HoloLens and Google Glass

An honor thesis published by Lucas Roitman from Harvard University analyzed augmented reality technologies and their marketability. When comparing Google Glass, HoloLens and other AR platforms, it mentions "HoloLens... on the other hand, are having better acceptance than Google Glass. [Google] Glass was possibly asking for too much from users - too big of a leap from existing technologies into something completely new, unpolished, that provides marginal improvements to user experiences." [5]

HoloLens and other platforms

A survey that was done by Game Developers Conference (GDC), based on the feedback of more than 2,000 game developers ahead of GDC 2016 in March, revealed AR/VR platform trends in the gaming industry. [6]

When asked which (if any) VR/AR platforms most interest them right now, as developers, 40% of those surveyed chose the Oculus Rift. The HTC Vive and PlayStation VR headsets followed with 26% each, followed by Microsoft’s HoloLens headset with 25% interest from those surveyed.

Limits of AR

Privacy issues

How people can protect themselves from being recorded via an AR platform is a topic that raises people’s attention. Based on research findings, 87% of global respondents agree that organizations should be concerned about AR privacy risks.[7] The enormity of the situation becomes more apparent when you consider the possibility that the computer database has been hacked as a result of large leakage of information. The study conducted by web hosting company Rackspace with the Centre for Creative and Social Technology (CAST) at Goldsmiths, University of London shows the results below:

  • 20% of 40,000 adults think Google Glass and other wearable devices should be banned because of the privacy concern;
  • 69% demanded that there should be a greater regulation of people who wearing the devices in the public places. [8]

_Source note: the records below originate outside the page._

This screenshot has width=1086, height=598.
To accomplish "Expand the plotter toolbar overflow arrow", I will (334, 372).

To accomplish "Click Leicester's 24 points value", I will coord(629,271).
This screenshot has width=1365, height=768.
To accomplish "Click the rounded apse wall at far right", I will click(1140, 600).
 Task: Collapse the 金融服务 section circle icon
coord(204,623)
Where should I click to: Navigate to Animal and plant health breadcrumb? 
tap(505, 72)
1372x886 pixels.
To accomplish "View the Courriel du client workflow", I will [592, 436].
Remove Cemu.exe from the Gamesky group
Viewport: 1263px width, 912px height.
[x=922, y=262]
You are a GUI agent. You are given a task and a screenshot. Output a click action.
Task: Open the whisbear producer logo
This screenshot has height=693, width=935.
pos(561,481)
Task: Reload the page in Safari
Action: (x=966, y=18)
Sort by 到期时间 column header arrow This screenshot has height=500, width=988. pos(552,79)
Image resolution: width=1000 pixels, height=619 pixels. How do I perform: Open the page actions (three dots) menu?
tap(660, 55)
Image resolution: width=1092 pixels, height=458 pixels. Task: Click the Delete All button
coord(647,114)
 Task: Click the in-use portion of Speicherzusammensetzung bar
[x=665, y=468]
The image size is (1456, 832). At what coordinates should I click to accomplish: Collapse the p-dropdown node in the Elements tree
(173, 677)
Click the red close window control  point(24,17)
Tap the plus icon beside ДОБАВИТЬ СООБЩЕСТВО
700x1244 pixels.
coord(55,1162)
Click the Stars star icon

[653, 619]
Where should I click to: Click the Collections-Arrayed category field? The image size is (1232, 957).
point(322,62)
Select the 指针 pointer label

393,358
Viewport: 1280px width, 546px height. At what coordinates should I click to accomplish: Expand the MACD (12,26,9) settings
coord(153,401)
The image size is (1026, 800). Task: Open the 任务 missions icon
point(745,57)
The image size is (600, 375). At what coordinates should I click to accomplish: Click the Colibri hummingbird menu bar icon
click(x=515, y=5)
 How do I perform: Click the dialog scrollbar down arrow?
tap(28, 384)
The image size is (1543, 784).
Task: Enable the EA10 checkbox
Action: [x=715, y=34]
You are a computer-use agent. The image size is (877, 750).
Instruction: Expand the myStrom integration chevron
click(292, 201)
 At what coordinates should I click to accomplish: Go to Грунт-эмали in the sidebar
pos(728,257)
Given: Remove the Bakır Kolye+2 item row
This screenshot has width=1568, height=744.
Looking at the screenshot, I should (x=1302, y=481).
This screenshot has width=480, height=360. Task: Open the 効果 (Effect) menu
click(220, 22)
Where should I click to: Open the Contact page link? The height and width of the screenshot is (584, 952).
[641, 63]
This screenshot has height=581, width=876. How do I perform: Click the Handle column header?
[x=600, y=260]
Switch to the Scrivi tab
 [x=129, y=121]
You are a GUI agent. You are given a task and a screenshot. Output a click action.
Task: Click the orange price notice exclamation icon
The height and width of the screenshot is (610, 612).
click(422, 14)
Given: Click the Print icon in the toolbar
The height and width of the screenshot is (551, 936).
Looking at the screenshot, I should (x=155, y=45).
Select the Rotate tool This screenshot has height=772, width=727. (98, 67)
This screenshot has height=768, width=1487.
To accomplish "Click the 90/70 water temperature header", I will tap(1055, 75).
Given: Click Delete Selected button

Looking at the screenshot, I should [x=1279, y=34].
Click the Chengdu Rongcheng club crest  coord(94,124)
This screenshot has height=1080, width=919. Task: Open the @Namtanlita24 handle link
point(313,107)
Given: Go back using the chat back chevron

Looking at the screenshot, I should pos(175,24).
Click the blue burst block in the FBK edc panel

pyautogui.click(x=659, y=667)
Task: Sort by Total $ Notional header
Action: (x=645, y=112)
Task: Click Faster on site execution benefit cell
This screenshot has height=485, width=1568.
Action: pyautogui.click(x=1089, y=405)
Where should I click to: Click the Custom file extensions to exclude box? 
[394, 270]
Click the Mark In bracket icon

Take Google Glass for example, in May, Google Glass wearable computer was hacked so the video and audio could be transmitted online, and the hacker was able to remotely watch and heat anything from Google Glass Wearers. Here is a video about people’s perspective of privacy concerns arising from AR [9] Another situation in terms of privacy is that zoom capabilities on platforms will soon match that of modern smartphones and digital cameras available on the market. Personal information could be accessed using facial recognition technology. For example, when someone walking down the street with AR tech in their hand, imagine them being able to find out information about each person they come across. Information such as whether someone is married, where they come from, or what they like to do, could all possibly be discovered by a stranger with this technology.

Security issue

As augmented reality combines the digital world and physical world together. Cybersecurity risks can have a big influence on the physical world. For example, nowadays, the navigation system is installed in 90% cars. Compromised navigational data can lead a driver to go somewhere he was not intending on going. A hacker could manipulate a navigation system to show the driver dangerous false information, such as incorrect computer generated speed limits, signage ,or a wrong travel route. Furthermore, a malicious application could leak a person’s geolocation or field of view to criminals with ulterior motives. The risks are much higher compared to the use of virtual reality. In VR, nothing is physical and people only can see a simulation of the real world. However, in the case of AR, every part is physical except only one part is simulated; the overlayed graphics. [10]

It is evident that on top of the many significant benefits AR has to offer, it is also capable of causing significant disruptions in areas such as safety, privacy, finance, or operations if it is breached, as put forward by a report titled, Emerging Technology Domains Risk Survey.